- **Dataset content**
-------------------------

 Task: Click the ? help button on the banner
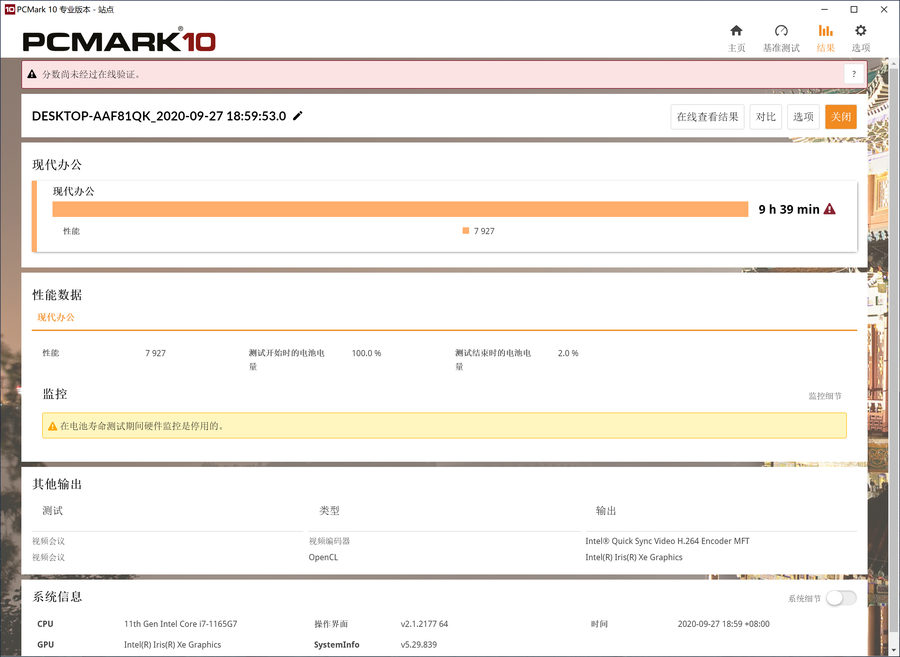click(853, 74)
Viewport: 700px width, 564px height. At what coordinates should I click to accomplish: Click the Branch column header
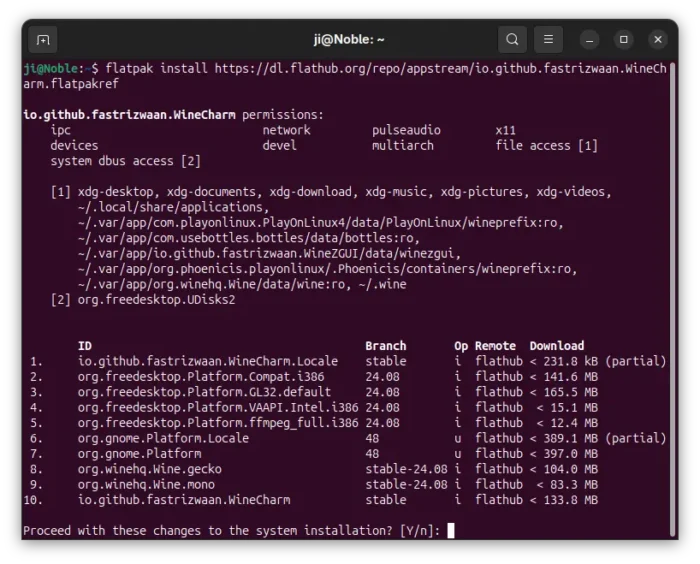pyautogui.click(x=385, y=346)
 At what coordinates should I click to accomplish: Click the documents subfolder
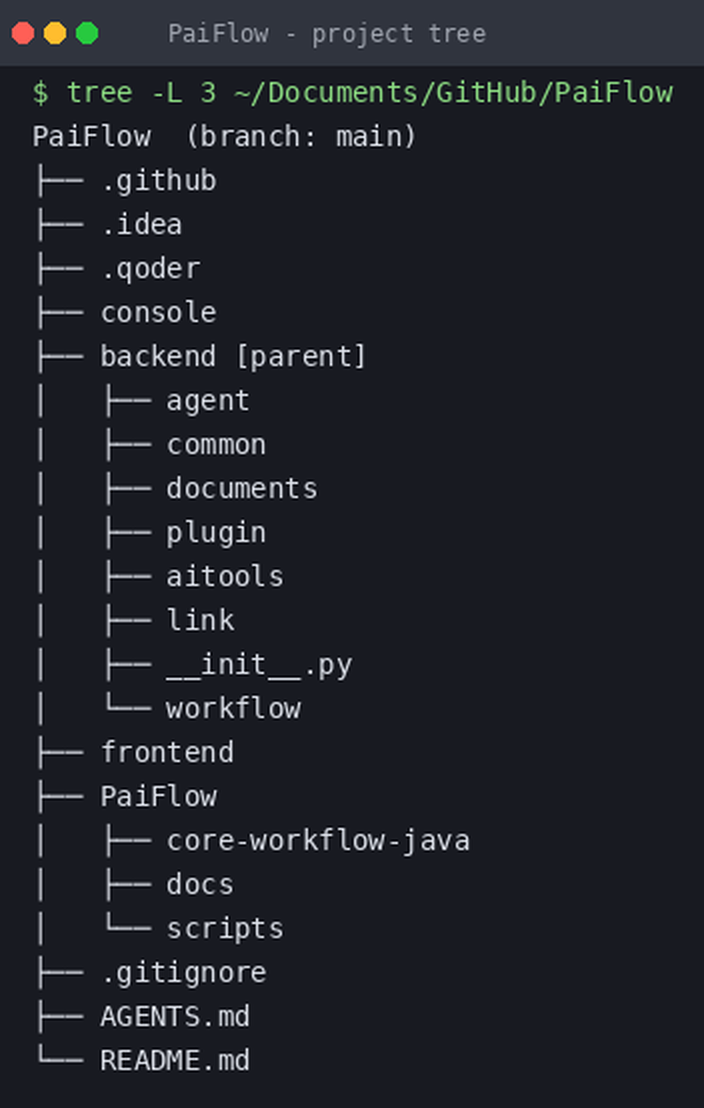242,488
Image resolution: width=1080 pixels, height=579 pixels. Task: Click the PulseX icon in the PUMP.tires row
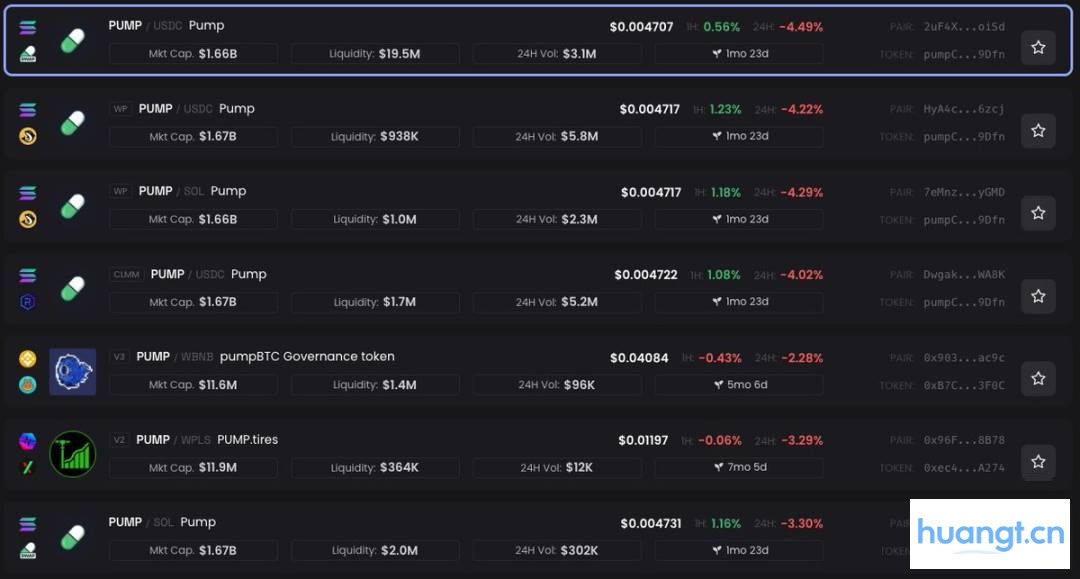[28, 468]
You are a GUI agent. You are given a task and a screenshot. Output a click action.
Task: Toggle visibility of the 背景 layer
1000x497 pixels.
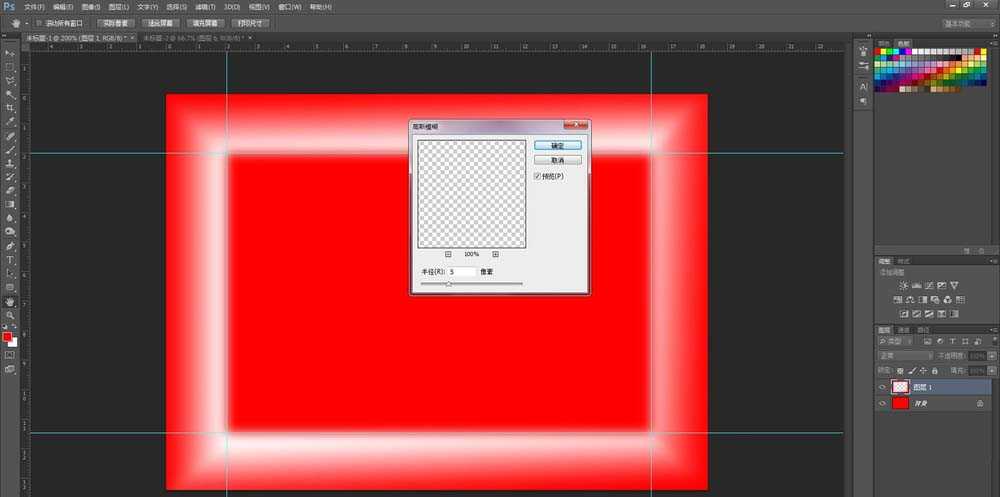(x=882, y=403)
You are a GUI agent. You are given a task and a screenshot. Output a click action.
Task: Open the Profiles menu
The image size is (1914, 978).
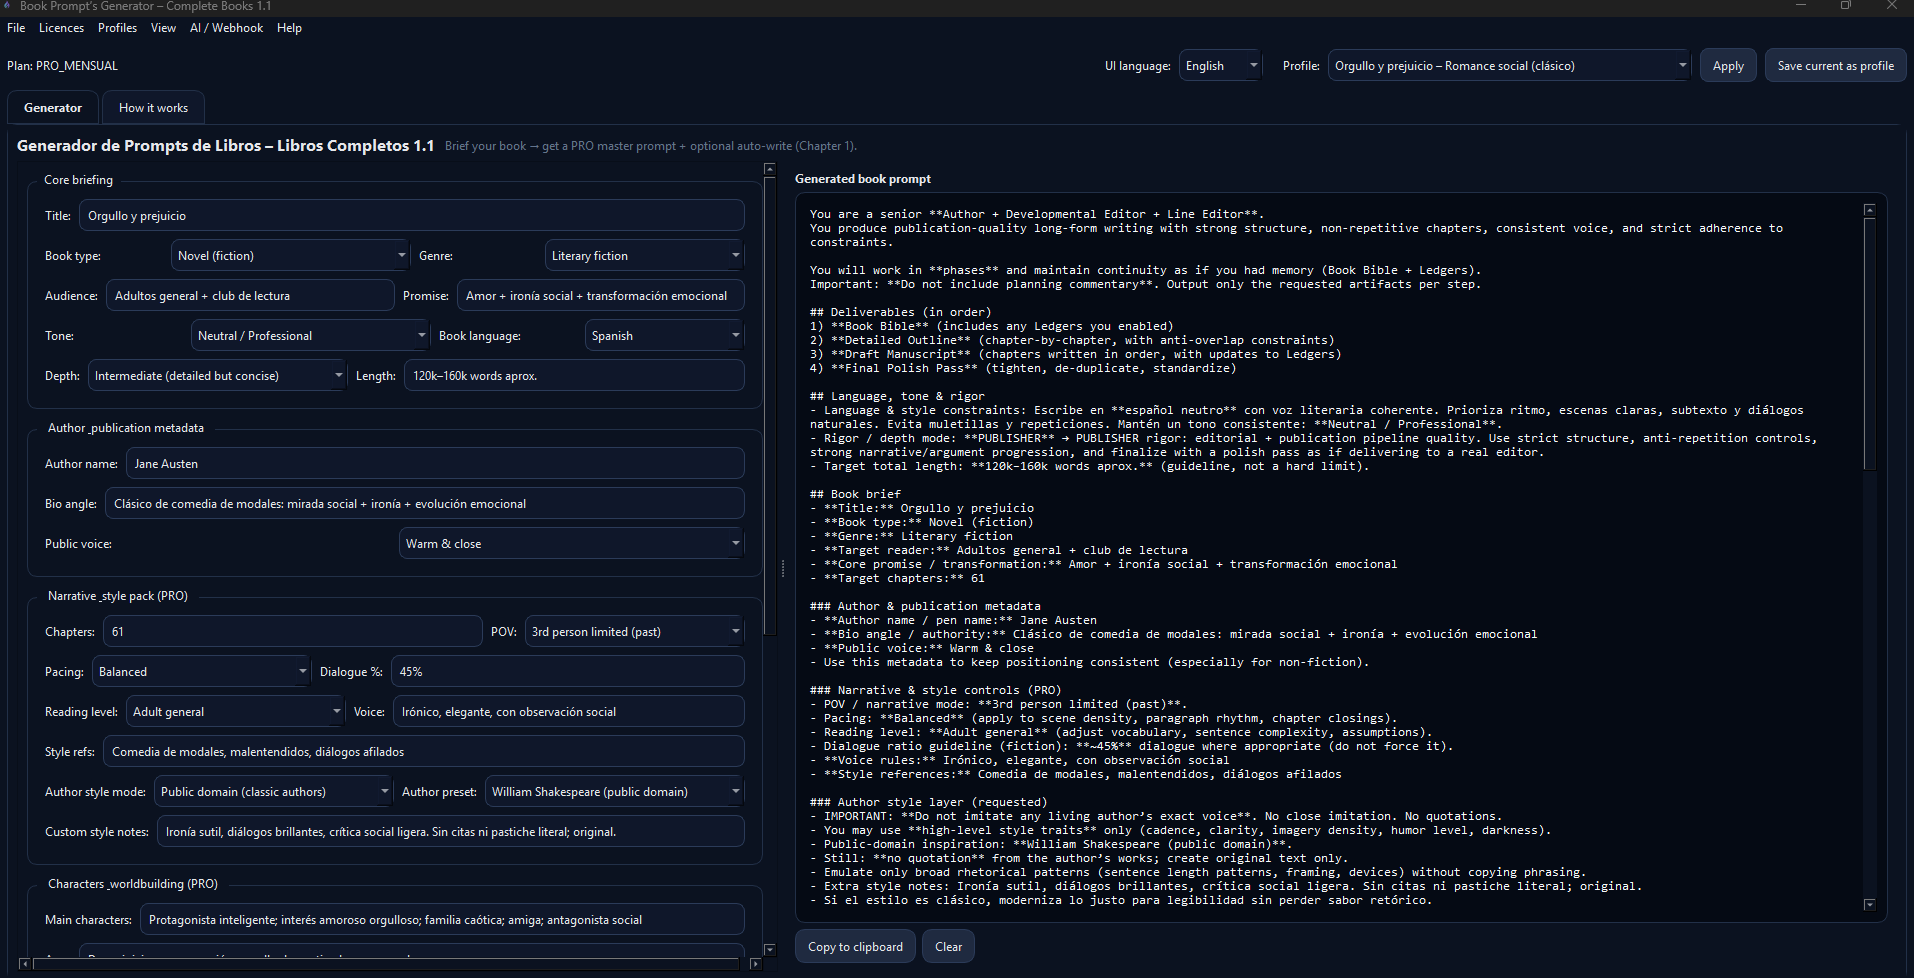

-------------------------

- **Required work**
Please recast the items as a numbered list, from the line with "the documents subfolder" up to and including the last line of the items, skipping blank lines and leaving out the pictures.

- **Response**
1.  At what coordinates should I click to accomplish: Click the documents subfolder
2. 242,488
3. Image resolution: width=1080 pixels, height=579 pixels. Task: Click the PulseX icon in the PUMP.tires row
4. [28, 468]
5. You are a GUI agent. You are given a task and a screenshot. Output a click action.
6. Task: Toggle visibility of the 背景 layer
7. 1000x497 pixels.
8. (x=882, y=403)
9. You are a GUI agent. You are given a task and a screenshot. Output a click action.
10. Task: Open the Profiles menu
11. The image size is (1914, 978).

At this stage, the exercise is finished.